* _About this exercise_
Filter the records below, keeping only lines with the string "each".

* _Source data_
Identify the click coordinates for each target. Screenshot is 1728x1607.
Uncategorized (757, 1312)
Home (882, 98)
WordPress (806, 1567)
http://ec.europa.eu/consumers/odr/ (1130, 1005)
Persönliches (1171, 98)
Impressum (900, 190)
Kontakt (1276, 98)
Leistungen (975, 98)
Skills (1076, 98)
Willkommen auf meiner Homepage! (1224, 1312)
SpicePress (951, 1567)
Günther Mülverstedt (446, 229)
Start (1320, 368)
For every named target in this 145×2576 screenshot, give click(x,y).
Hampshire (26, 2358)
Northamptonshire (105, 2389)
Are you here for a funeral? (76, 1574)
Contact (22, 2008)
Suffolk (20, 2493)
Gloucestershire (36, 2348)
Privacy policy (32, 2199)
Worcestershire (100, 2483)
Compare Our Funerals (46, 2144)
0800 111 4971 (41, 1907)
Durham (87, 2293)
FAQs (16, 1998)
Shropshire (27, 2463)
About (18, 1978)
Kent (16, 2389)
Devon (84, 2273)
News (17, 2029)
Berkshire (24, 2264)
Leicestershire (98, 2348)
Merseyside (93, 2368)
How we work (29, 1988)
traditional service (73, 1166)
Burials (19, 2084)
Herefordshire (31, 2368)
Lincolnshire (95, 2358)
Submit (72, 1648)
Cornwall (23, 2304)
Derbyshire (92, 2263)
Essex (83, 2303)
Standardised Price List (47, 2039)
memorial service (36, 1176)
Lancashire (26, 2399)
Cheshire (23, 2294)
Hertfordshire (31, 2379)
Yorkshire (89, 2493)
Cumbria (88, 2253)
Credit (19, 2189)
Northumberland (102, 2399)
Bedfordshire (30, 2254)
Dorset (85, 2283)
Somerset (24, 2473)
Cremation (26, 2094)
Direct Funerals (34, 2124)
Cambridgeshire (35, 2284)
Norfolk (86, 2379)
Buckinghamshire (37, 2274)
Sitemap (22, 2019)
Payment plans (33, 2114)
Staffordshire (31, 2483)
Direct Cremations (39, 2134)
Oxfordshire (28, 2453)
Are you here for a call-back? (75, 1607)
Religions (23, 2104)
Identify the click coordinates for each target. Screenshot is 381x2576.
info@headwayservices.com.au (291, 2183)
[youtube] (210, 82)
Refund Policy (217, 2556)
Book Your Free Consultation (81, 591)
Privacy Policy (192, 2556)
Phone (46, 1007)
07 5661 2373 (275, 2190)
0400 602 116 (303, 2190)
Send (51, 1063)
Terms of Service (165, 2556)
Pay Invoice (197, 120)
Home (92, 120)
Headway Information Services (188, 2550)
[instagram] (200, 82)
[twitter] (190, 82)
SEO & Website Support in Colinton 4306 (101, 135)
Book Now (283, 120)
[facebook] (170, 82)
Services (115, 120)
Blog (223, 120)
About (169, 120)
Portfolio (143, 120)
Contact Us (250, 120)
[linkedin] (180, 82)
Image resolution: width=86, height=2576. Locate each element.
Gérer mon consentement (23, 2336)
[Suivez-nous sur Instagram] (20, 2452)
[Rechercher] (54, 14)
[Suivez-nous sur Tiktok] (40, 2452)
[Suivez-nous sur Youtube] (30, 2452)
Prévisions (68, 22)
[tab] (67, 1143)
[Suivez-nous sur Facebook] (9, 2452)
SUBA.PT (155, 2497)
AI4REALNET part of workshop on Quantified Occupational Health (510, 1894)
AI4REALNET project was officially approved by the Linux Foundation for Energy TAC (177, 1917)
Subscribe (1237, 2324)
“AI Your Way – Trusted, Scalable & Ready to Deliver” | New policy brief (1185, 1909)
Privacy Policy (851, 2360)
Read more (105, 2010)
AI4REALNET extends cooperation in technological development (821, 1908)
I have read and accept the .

* _Answer_
Identify the click coordinates for each target. Screenshot is 1728x1607.
Identify the click coordinates for each target. Screenshot is 381x2576.
Image resolution: width=86, height=2576. Locate each element.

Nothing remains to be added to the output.